Amazon could be preparing to launch cloud services in India, after it emerged that the company has been buying up infrastructure from telecommunications provider Tata Communications in its home markets.

Speaking to Techworld at the Tata Global Media and Analyst Summit in Dubai this week, the company’s chief technology officer (CTO) John Hayduk said that competition from big cloud providers like Amazon and Rackspace in emerging markets is “not there yet,” but is expected to ramp up over the next 12 months.

“Some of those service providers like Amazon, they buy co-lo [co-location] and network from us, so we’ve seen purchases in our own facilities that are of the size. There’s only one answer to what they’re going to do with that space,” said Hayduk.

Amazon was contacted for comment, but said it does not comment on rumour or speculation.

Tata Communications is currently one of the top two cloud players across India and Singapore, offering a combination of co-location, infrastructure-as-a-service (IaaS), software-as-a-service (SaaS), IT managed services and content delivery network.

Cloud adoption in these markets is not nearly as aggressive as in developed countries.

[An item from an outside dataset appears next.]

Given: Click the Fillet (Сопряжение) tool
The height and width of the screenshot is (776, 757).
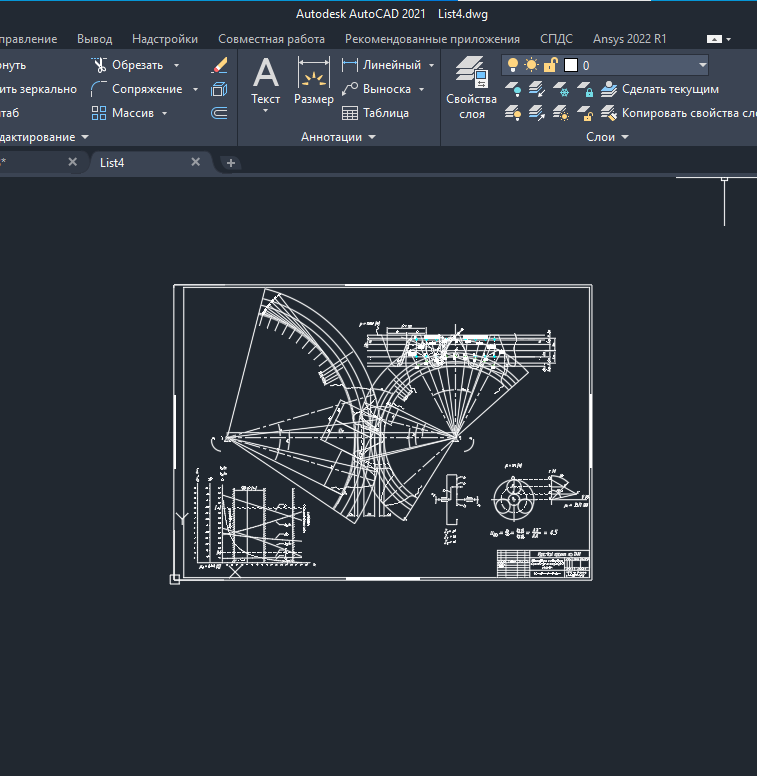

However, Hayduk said that five years down the line, service providers that do not have a compute and storage offering to sell alongside the network could be significantly disadvantaged, and that is why Tata has decided to invest in public cloud.

The company’s CEO Vinod Kumar said that telecommunications companies have a “right to play” in the cloud market, because they can offer connectivity, scalability and security, as well as the “hard assets” of data centres and network. However, he warned that there are still significant risks around cloud profitability.

“Cloud is a space where everybody is converging. You have the IT guys making their services available on a cloud model, you have systems integrators coming in, and you have the telcos coming in. Over time we’ll have to see how the economics shape up, and how the tussle between how the profitability pie gets shared between all these players,” said Hayduk.

John Landau, senior vice president of technology and services evolution at Tata, said that when the company wins customers with its InstaCompute cloud offering, this is normally because of the trust that has built up around the Tata brand in India. However, as the cloud market becomes more crowded, greater financial security might come from operating a wholesale model.

“We’re an arms merchant. If Amazon has five choices to get into India, why would we not bid competitively to be one of those five, and take the money? Our shareholders would probably shoot us if we didn’t because Amazon would still be in India,” he said.

Meanwhile, with regard to offering its cloud services in more developed markets, the company it taking a cautious approach. Although it already owns data centres in the UK and US, it is waiting until the demand for portability from its existing customers grows to a significant level before rolling out services.

“We’re watching the demand grow across India and Asia, as we serve the needs of emerging companies wanting to go into a developed market, so we would expand based on that. We thought that we would have had to put pods in the UK and US by now, but so far there hasn’t been a glaring need for that yet,” said Hayduk.

Amazon made its first move into the Indian market earlier this year, with the launch of its shopping website Junglee.com. Analysts put the size of India’s e-commerce retail market at about $10 billion.